My appointment prompted me to reflect upon the role of the Association, that of a director of children’s services (DCS) and the wider environment in which we all operate.
In January I opened the eighth Yorkshire and Humber sector-led challenge event. It was clear that new and aspiring leaders were bringing fresh thinking perfectly blended with a wealth of experience gained within the context of the current landscape.
The event demonstrated a level playing field where experience, knowledge and skills from all the local authorities contributed to a collaborative approach to improvement. Still, colleagues can find themselves at the wrong end of an Ofsted judgment and having to embark on an intervention and improvement journey.
To interpret from Tom Rath’s Strengthsfinder, as strategic leaders we must ‘muse the complexity and define simplicity to achieve our goals’.
Many colleagues have astutely articulated an ambition to reimagine the future, recognising that as systems leaders we must work tirelessly if we are to reach those aims articulated in 2017 of developing a country that works for all children.
We face many challenges in the sector and we are rightly held to account. Listening to the BBC Radio 4’s “Cradle to Care” it made me reflect on how we must find the right balance to enable children to stay with their families, their schools and their communities by making investments in the things which work from a perspective of prevention. Unfortunately, a decade of funding cuts means that this is not always possible, however, we must build resilience within children, families, communities and the whole children’s workforce. Relevant partners must come to the fore in a whole system approach too.

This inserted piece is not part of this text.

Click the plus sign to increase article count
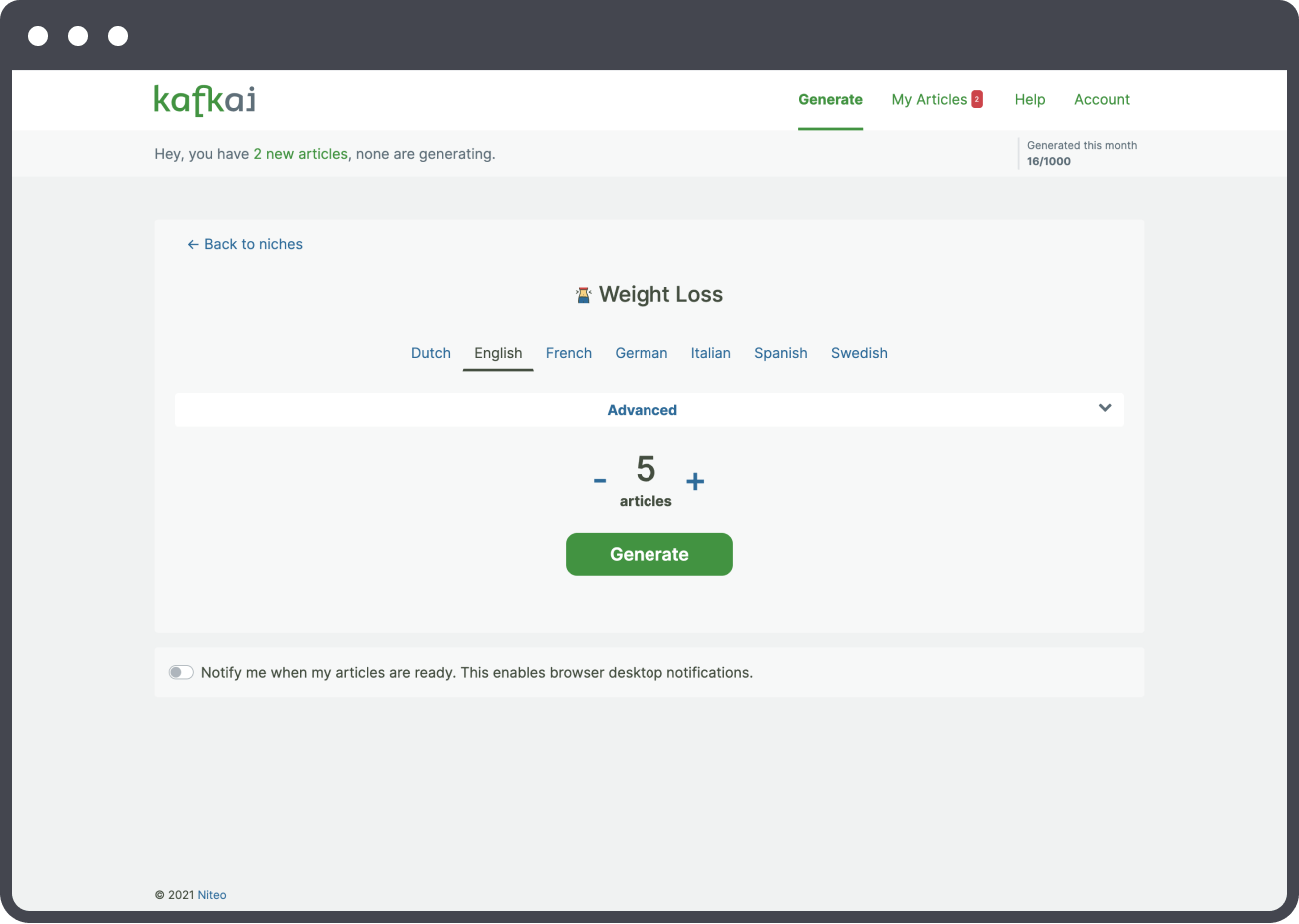tap(695, 480)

To do this we must reduce anxiety and uncertainty within the system in the widest terms, building confidence while continually challenging ourselves against the principles we operate within – the Children Act 1989 and beyond - where the lived experience of the child is what matters.
The Social Care Institute for Excellence (SCIE) last year published a briefing Leadership in Strengths-based Social Care. Whilst it has an adult social care focus, the key messages apply to children’s social care also. It states that “leadership should encourage a positive attitude to risk and empower the workforce to take control and ownership over the provision of social care support in order to facilitate innovation and creativity”, in stating this the report brings us back to developing a no-blame culture.
From what I have seen through my experiences as a DCS, a member of ADCS, of having spent my career in the sector and now as a regional chair, a strengths based approach to leadership reaps huge benefits and can be achieved with an environment of “high challenge - high support”.
We don’t often get to choose what we do in a heavily regulated environment, but we do get a choice about how we lead at every level and across the whole sector.